EXTRACTED INFORMATION:
★ ★ ★
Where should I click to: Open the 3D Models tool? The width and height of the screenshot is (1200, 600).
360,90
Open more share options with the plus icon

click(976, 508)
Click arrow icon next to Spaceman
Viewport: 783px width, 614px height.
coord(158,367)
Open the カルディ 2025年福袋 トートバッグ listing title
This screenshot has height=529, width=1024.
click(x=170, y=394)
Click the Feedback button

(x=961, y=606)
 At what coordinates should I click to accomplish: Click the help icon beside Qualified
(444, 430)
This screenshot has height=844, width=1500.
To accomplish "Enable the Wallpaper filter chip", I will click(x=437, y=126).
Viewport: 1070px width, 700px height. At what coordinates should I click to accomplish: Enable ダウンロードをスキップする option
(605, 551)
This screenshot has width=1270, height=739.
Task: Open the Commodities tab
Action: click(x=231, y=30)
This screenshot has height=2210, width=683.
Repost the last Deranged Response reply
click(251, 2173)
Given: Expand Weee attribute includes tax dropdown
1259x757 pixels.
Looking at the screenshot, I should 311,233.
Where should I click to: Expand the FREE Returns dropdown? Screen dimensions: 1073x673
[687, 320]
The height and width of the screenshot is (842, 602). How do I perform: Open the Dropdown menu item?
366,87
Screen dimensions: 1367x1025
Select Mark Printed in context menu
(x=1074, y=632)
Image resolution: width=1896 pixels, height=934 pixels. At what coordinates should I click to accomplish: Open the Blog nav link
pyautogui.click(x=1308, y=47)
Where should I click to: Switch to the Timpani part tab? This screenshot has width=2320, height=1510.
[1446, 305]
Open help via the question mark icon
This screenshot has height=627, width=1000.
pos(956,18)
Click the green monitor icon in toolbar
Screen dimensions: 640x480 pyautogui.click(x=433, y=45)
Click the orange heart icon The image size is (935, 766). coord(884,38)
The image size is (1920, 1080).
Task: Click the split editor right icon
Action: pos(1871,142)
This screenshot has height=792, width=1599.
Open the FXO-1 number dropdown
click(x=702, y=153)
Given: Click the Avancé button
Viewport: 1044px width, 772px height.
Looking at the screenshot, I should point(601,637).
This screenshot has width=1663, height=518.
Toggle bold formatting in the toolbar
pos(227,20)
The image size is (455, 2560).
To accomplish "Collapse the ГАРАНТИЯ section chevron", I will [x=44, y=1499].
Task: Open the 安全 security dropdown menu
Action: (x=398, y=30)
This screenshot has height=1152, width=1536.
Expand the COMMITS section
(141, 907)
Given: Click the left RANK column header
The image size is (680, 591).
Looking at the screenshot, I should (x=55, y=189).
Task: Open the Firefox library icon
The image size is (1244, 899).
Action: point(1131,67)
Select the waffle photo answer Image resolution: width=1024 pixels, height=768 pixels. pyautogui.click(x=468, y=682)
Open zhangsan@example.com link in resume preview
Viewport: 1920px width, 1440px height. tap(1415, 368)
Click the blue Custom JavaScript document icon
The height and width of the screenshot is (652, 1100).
★ ★ ★
TASK REQUIREMENTS: Print everything from the line containing "The image size is (455, 2560)." down to the end of the rows, including both ends, reproducing each line unchanged.

CORRECT OUTPUT:
The image size is (455, 2560).
To accomplish "Collapse the ГАРАНТИЯ section chevron", I will [x=44, y=1499].
Task: Open the 安全 security dropdown menu
Action: (x=398, y=30)
This screenshot has height=1152, width=1536.
Expand the COMMITS section
(141, 907)
Given: Click the left RANK column header
The image size is (680, 591).
Looking at the screenshot, I should (x=55, y=189).
Task: Open the Firefox library icon
The image size is (1244, 899).
Action: point(1131,67)
Select the waffle photo answer Image resolution: width=1024 pixels, height=768 pixels. pyautogui.click(x=468, y=682)
Open zhangsan@example.com link in resume preview
Viewport: 1920px width, 1440px height. tap(1415, 368)
Click the blue Custom JavaScript document icon
The height and width of the screenshot is (652, 1100).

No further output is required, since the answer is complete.